NAIROBI, Kenya–This country’s largest cooperative bank has agreed to bail out one of the country’s largest credit unions, which has been having liquidity issues in recent months.
The savings and credit co-operative Metropolitan Sacco was facing difficulties due to non-performing loans amounting to £9.3 million, according to CO-OP News.
The eight-branch Metropolitan Sacco has 100,000 and assets of £105 million. Following support from the Cooperative Bank of Kenya, the credit union has been able to re-launch its debit card, personal checks and other partnerships, the publication said.
Credit unions in Kenya are known as saccos, for savings and credit co-op.

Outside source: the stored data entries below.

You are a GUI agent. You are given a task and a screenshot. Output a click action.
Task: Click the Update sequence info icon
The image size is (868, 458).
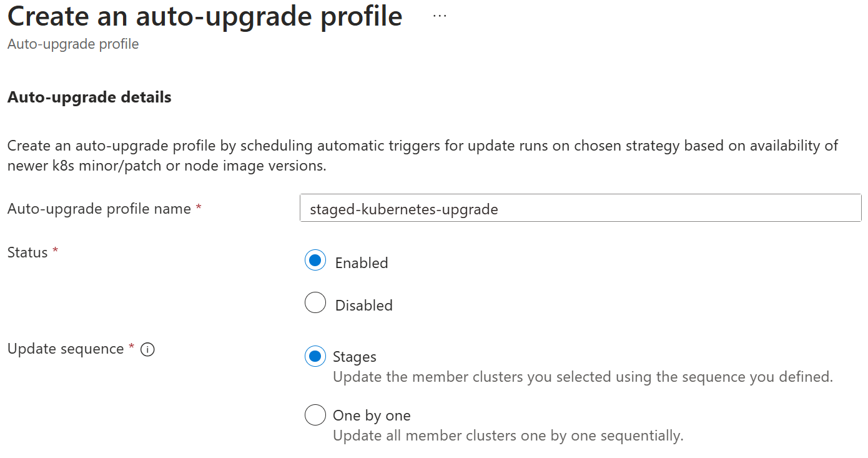147,350
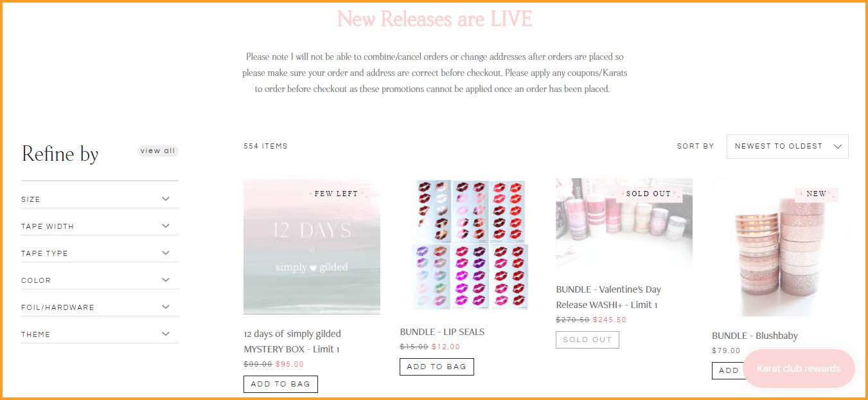868x400 pixels.
Task: Open the 12 Days simply gilded product image
Action: 312,247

According to Co-op News, Metropolitan Sacco is now focusing on improving its collections on outstanding loans and improving lending in general.
Deal Includes Restructuring
As part of the deal, Co-op News reported the sacco agreed a corporate restructuring program to better manage its members’ monthly loan demands and the overall liquidity flows. The Cooperative Bank of Kenya will also be providing advisory services to the credit union through its subsidiary Co-op Consultancy, with the aim of building capacity for long-term sustainability, Co-op News reported.
“The recommendations and measures that have so far been put in place will certainly get the sacco to new heights,” said the sacco[s chair, Christopher Karanja. “
The corporate restructure by the bank is the best thing that has happened to the sacco in a long time. We will now boldly and seamlessly offer services to our members.”